Marjie Millar (August 10, 1931 – April 16, 1966) was an American television and film actress. She was born Marjorie Joy Miller to George W. and Eunice Miller in Tacoma, Washington. Millar's father had changed his surname to "Miller", but she later returned to the original spelling.
Early career and education
During World War II, she was named "Sweetheart of the 41st Division", having performed more than 7,000 hours singing for soldiers at nearby Ft. Lewis.[1]
In 1946, she hosted a variety show for patients at Madigan Army Hospital at Ft. Lewis on the unique radio station for the hospital known as "Voice of Madigan".[1] She attended Ann Wright Seminary, Washington Grammar School, and Mason Junior High School, and graduated in 1950 from Stadium High School in Tacoma. In 1949, she enrolled at Stephens College, an all-women's school in Columbia, Missouri, where she was a double major in radio/drama and psychology, graduating in 1951.[2]
Marriages
Millar was married four times: to University of Missouri college student James Sidney Rollins Jr. (1950–195?); to photographer and television director John Florea (1954–1957); to author and sportswriter John McCallum (1961–64), whom she met when he was writing her biography,[3] and to Lt. Commander Charles Candoo (USN).[4]

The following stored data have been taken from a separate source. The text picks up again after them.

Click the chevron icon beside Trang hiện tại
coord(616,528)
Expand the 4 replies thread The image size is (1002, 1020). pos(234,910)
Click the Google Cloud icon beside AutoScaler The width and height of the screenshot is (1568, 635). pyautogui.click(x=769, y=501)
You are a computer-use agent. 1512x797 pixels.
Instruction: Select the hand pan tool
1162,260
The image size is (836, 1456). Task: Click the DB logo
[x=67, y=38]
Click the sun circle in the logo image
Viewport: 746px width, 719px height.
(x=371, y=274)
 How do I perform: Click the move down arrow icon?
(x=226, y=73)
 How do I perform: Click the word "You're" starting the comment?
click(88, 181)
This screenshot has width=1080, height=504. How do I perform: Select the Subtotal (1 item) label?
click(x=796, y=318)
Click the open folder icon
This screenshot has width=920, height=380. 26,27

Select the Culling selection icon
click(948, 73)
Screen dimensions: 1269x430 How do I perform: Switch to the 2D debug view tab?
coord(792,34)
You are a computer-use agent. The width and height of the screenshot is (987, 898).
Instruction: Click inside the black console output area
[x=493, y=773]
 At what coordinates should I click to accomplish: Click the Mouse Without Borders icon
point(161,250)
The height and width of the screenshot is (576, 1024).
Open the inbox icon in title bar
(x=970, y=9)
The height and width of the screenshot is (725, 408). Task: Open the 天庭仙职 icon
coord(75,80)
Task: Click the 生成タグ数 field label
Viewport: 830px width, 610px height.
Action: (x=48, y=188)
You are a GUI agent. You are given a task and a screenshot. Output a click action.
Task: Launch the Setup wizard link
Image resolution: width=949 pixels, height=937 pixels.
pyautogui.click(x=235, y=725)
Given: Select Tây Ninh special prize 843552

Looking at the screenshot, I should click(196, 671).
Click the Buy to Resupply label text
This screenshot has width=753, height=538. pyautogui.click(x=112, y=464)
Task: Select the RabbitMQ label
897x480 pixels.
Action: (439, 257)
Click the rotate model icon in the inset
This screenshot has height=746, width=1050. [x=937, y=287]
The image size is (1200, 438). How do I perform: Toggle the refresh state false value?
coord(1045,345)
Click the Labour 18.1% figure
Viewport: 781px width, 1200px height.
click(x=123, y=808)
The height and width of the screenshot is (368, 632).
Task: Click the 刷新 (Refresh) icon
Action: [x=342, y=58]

While working in Los Angeles, she reunited and lived with her roommate from Stephens College, Boni Ann Buehler. Millar later assisted Buehler during her recovery after two limbs were amputated by a boat propeller (Beuhler was represented by Melvin Belli in the famous civil suit against Conrad Hilton).[6]
In the early 1960s, for a short time she was choreographer for the Tacoma instrumental rock group The Ventures.[7]
Injury and later life
Injuries sustained in a 1957 auto accident on Sunset Boulevard, Los Angeles, resulted in infection and gangrene of her left leg. After reporting to work on Dragnet she went back to her apartment but became too weak to lift the phone and was found by a neighbor who noticed several days' accumulation of milk bottles and newspapers. She was taken to a hospital and saved by massive blood transfusions after an appeal to the public for blood.[8]
Her leg was not amputated, but she was forced to end her acting career. She divorced husband John Florea, and moved back to Tacoma, Washington, where she operated a dance school and later started a Puget Sound-area-produced television program with her third husband, author John McCallum. After marrying her fourth husband, a Lieutenant in the United States Navy, she followed him to his duty station in Southern California.[4]